My "honest" solution (what I really would have submitted to the interviewer):

arr = (1..100).map do |i|
  i = (("FizzBuzz" if i%15==0) or ("Fizz" if i%3==0) or ("Buzz" if i%5==0) or i)
end
puts arr


I couldn't resist throwing in the Loki solution.  Why Loki?  Because
it's a mischievous rascal, and it makes excessive use of the name
"it", albeit misguidedly, which it thinks is fitting giving the recent
hoopla about "it":

require 'date'

class Fixnum
  @@shapes = {
    3 => "Fizz",
    5 => "Buzz"
  }

  def self.invoke it
    @@shapes = it if it.kind_of?

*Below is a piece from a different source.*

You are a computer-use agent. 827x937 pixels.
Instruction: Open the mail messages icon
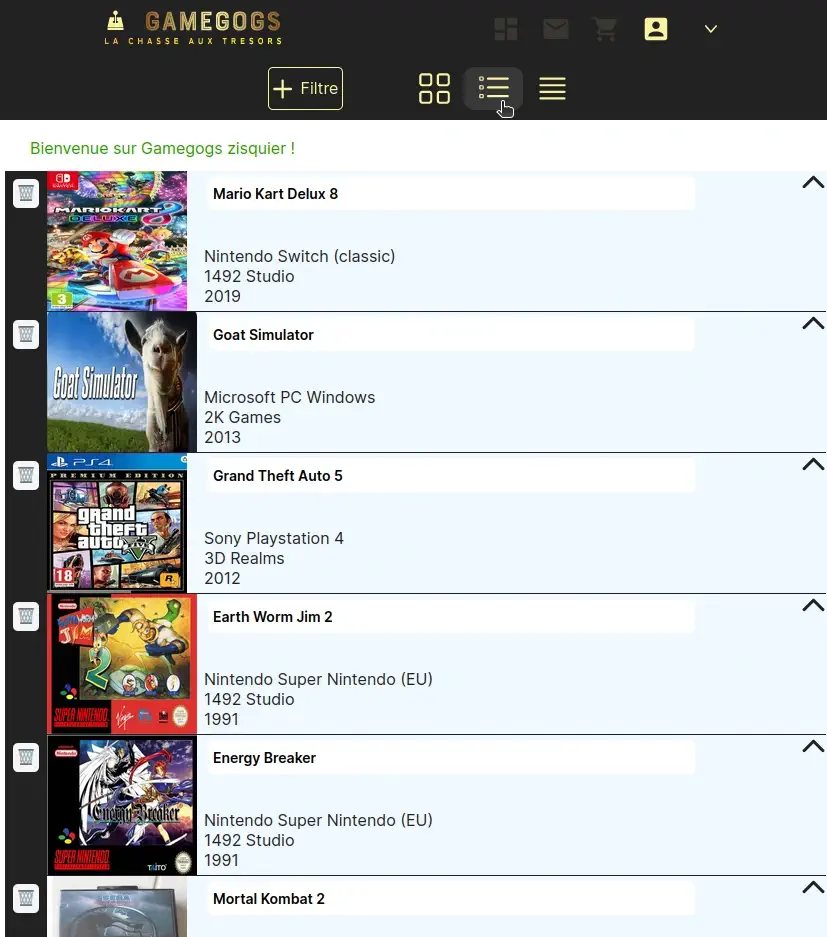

Hash
  end

  def self.reveal
    puts @@shapes.value.join( ' ' )
  end

  def << it
    return self if it.empty?
    it
  end

  def options( sep="", it=[] )
    @@shapes.keys.sort.each do |k|
      it << @@shapes[k] if self%k == 0
    end
    self << it.join( sep )
  end
end

loki_roused = ARGV[0]

if loki_roused
  the_simpsons = {
    3=>"Homer",
    5=>"Marge",
    7=>"Bart",
    11=>"Lisa",
    13=>"Maggie"
  }
  Fixnum.invoke the_simpsons
end

(1..100).each do |i|
  puts i.options
end

if loki_disturbed
  jd = Date.today.jd
  puts "\n---------------------------------"
  puts "\n Out of the simpson family -- on this Julian day of #{jd},
Loki can shape shift into:\n   #{(it = jd.options "
").kind_of?(String) ? it : 'none of them'}"
  puts "---------------------------------\n"
end


Some thoughts:

This is, obviously, an incredibly easy programming puzzle -- as far as
writing down the pseudo code in english.  It took me, however, no lie,
a good half hour just to decide on a course of action.  In my head, I
struggled with the virtues of simplicity and the "coolness" of
conciseness, all while trying to avoid mediocrity.  Actual programming
was a breeze.  From there, though, no lie, at least fifteen minutes to
debug.  I'm not kidding.

Now, I'm the first to admit that I'm new to Ruby, and programming is
not my strong suit, but I would never think that I'm one of those
people that couldn't program themselves out of a paper bag.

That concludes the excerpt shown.